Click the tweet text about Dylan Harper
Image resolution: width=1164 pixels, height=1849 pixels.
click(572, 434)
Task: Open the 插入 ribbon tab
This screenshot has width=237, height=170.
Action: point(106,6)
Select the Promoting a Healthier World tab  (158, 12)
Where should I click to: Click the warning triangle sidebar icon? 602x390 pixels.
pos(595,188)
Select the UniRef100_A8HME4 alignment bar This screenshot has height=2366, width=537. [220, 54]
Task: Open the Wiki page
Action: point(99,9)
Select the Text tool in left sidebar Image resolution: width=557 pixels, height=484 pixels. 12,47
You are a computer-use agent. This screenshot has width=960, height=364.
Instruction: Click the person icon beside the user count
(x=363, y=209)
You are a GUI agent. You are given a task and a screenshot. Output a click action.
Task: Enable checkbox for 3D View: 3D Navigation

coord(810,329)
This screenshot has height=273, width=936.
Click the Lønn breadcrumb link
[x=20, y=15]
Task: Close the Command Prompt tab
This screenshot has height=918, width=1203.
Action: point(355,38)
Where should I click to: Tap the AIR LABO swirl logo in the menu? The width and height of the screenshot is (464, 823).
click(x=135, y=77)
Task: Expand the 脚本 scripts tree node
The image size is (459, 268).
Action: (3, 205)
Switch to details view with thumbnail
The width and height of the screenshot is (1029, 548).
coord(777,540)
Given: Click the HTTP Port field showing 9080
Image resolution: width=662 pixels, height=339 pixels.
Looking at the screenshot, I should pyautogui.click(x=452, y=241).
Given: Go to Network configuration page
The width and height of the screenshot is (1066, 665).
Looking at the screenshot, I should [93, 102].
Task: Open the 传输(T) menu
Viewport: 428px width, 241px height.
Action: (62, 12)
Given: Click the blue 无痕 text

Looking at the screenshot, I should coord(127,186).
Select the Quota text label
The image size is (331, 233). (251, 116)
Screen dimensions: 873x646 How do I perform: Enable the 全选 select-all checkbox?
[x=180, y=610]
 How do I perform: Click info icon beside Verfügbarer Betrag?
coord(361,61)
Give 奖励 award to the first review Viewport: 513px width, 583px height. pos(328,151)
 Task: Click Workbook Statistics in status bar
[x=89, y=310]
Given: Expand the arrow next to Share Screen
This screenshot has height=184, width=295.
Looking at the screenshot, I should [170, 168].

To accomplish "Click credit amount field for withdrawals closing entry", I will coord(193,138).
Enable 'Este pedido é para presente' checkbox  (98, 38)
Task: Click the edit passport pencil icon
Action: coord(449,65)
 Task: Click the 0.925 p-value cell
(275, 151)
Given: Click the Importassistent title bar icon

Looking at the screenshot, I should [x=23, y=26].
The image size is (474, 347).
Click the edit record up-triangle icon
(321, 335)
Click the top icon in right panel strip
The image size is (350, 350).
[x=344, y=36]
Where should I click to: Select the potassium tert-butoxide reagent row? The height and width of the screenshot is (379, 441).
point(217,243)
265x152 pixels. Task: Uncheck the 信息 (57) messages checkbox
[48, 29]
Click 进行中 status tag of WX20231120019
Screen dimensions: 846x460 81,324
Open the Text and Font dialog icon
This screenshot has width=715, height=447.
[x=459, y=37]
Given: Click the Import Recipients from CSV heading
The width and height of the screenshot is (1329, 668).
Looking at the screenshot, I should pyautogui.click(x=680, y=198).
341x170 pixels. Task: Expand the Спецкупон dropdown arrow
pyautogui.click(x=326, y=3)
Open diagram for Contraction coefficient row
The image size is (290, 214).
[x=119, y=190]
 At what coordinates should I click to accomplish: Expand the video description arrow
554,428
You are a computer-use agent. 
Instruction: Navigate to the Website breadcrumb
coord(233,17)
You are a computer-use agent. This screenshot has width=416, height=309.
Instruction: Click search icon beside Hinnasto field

++++++++++

## What to do
Please make an exact copy of the lines above from the line with "This screenshot has height=918, width=1203." through the line with "Given: Click the HTTP Port field showing 9080", both ends included.

## Written solution
This screenshot has height=918, width=1203.
Action: point(355,38)
Where should I click to: Tap the AIR LABO swirl logo in the menu? The width and height of the screenshot is (464, 823).
click(x=135, y=77)
Task: Expand the 脚本 scripts tree node
The image size is (459, 268).
Action: (3, 205)
Switch to details view with thumbnail
The width and height of the screenshot is (1029, 548).
coord(777,540)
Given: Click the HTTP Port field showing 9080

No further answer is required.